(ENTRIES PROVIDED Opens)

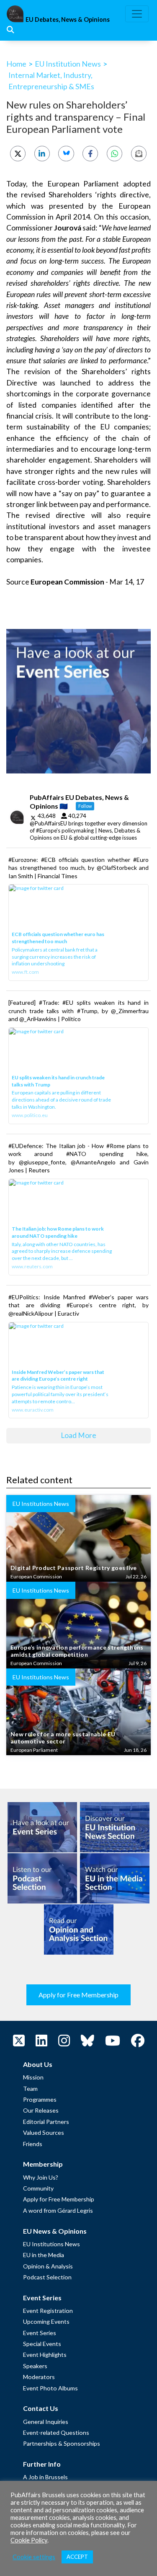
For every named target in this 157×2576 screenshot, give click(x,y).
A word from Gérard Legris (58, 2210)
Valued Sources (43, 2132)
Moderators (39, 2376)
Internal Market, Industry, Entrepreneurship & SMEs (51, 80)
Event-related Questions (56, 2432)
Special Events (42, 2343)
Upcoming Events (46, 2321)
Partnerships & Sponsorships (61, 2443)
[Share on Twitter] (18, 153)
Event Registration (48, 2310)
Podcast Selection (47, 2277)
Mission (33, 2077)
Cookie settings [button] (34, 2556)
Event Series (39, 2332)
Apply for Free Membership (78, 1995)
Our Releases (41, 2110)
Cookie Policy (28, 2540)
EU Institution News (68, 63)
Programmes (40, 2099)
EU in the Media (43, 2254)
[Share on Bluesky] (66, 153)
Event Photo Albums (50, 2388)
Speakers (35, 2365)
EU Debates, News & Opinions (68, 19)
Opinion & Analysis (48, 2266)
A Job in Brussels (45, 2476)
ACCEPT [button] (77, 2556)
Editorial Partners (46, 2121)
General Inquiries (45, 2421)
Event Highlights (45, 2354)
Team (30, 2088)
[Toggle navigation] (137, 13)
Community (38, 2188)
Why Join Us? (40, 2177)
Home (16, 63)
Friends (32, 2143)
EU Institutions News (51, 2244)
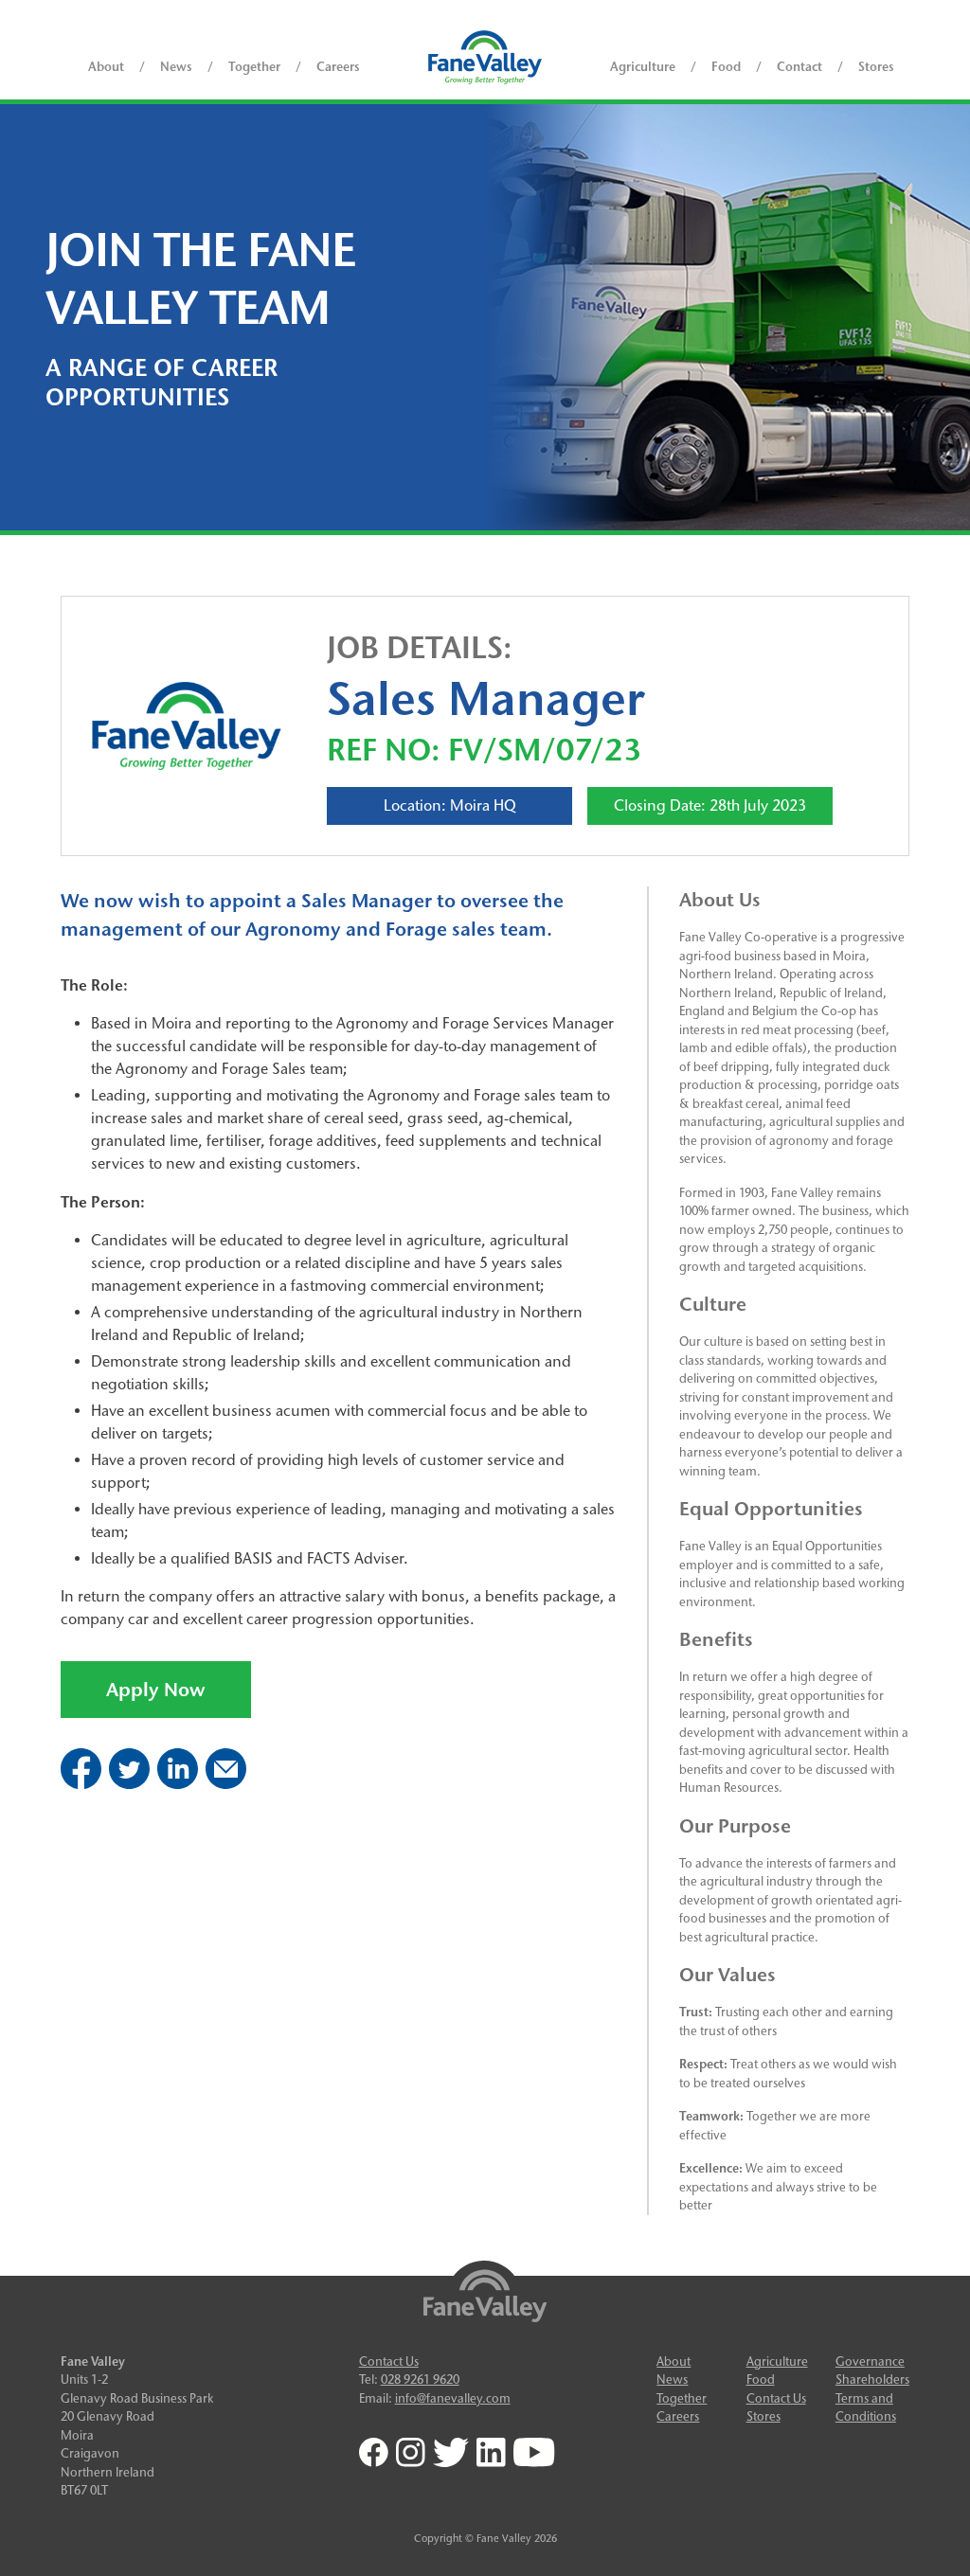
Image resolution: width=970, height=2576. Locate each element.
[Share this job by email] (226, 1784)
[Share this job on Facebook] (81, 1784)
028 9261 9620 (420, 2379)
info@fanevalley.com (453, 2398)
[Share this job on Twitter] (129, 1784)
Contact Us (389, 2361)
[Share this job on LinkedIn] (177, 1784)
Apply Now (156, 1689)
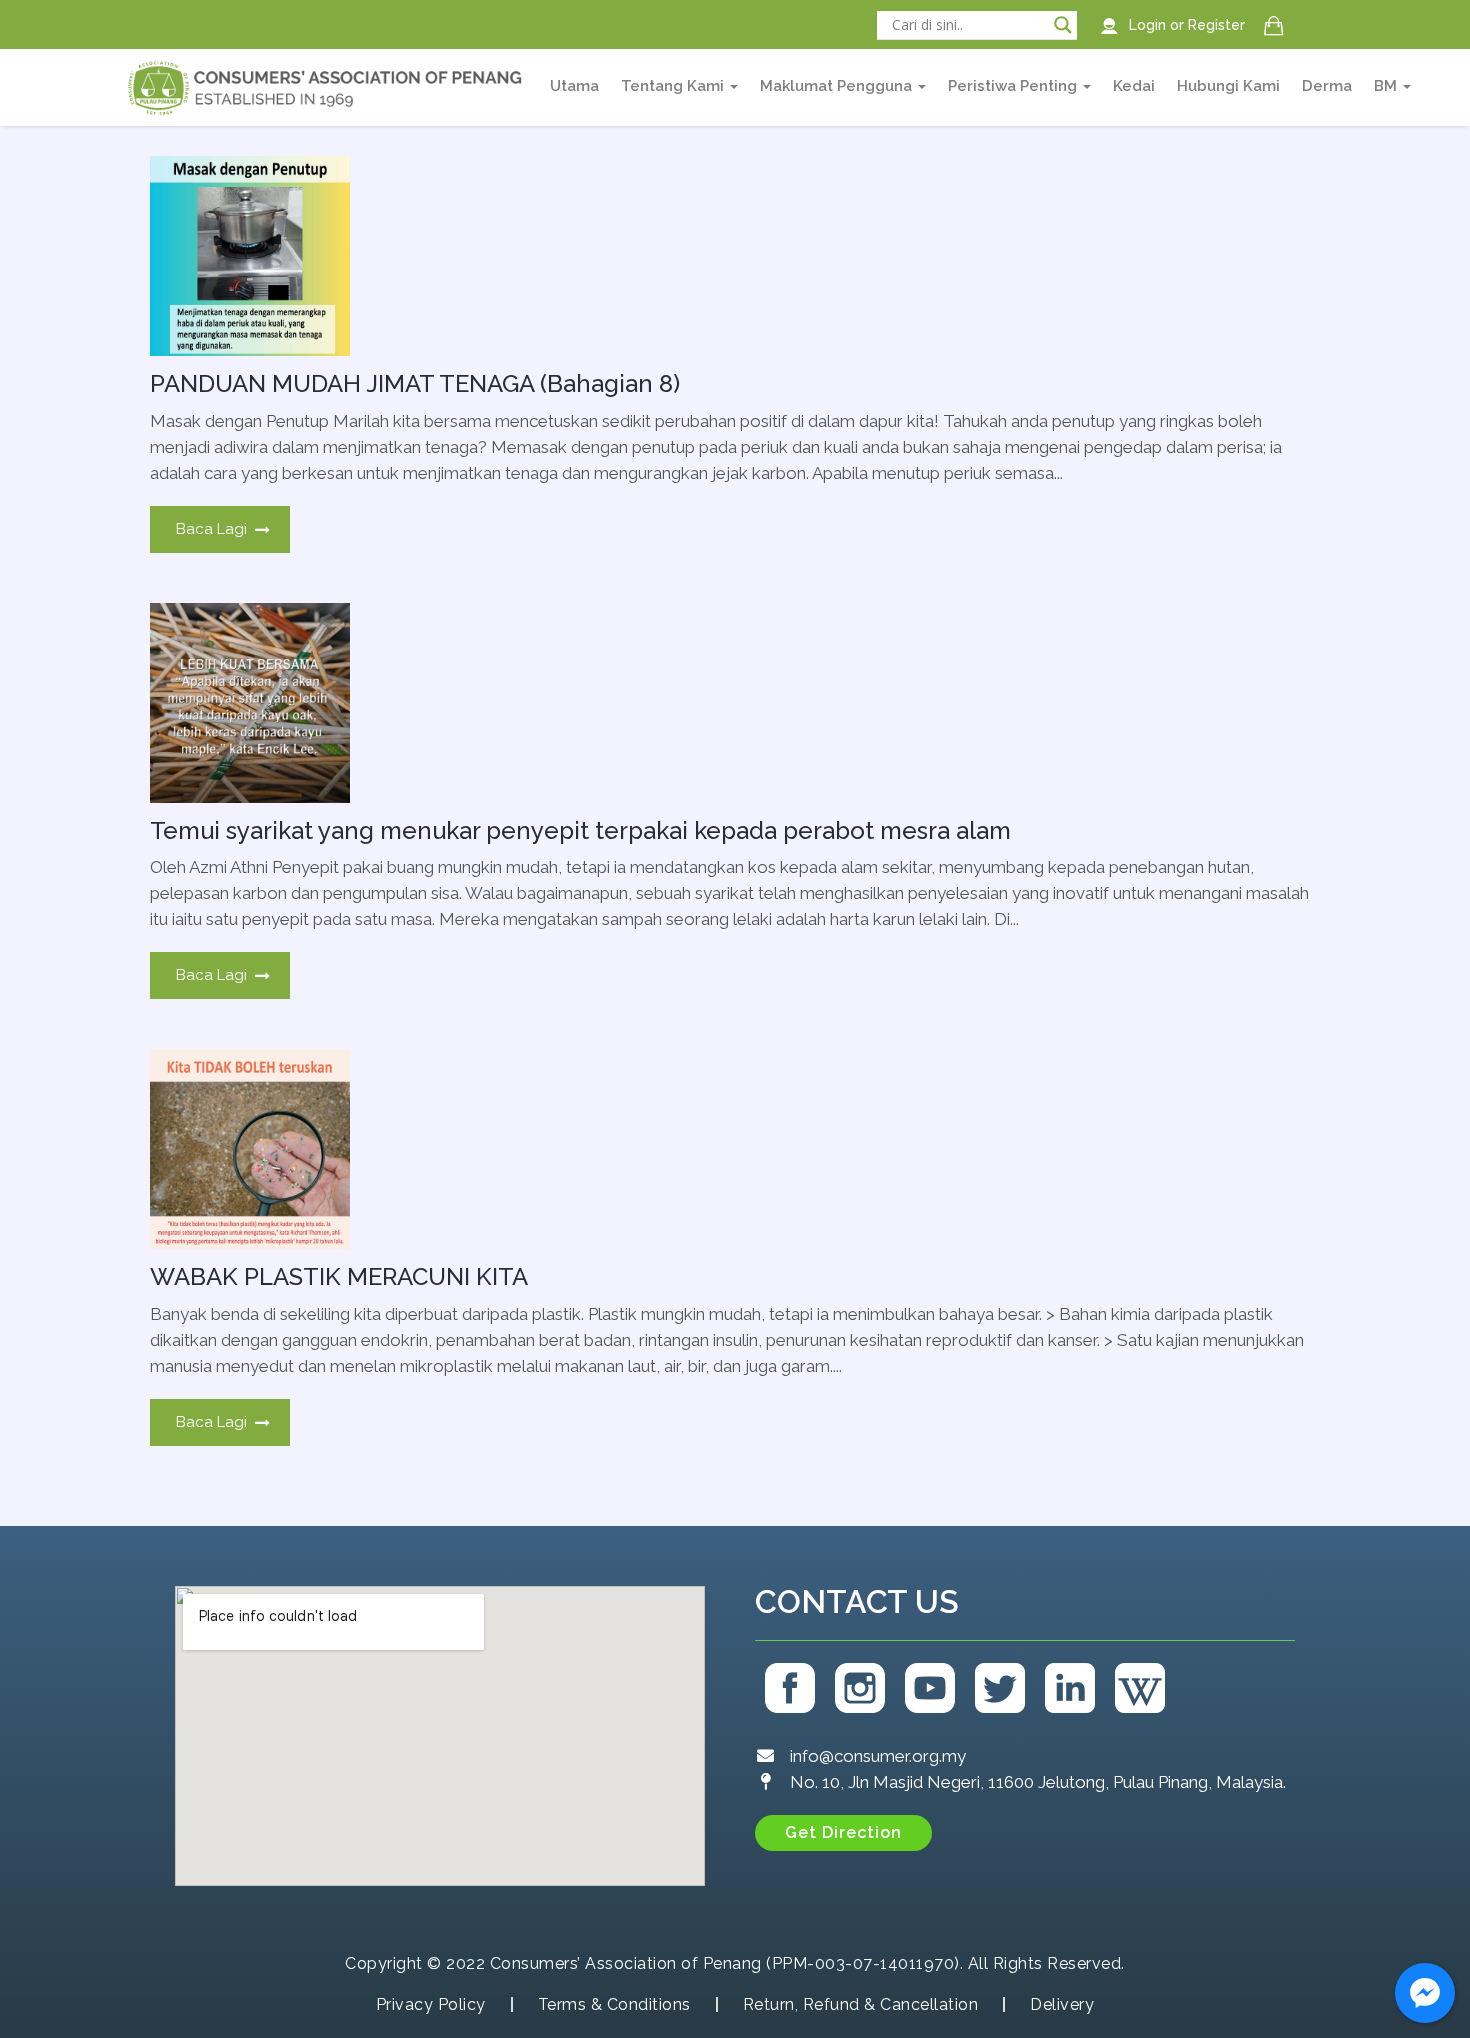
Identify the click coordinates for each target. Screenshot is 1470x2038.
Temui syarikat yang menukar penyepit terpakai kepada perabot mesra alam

(ENTRIES PROVIDED Closes)

WHAT YOU WILL DO: Filter the entries down to the lines containing "Twitter". Copy each of those lines.

FINAL ANSWER:
[Share on Twitter] (18, 153)
[Share this job on Twitter] (129, 1784)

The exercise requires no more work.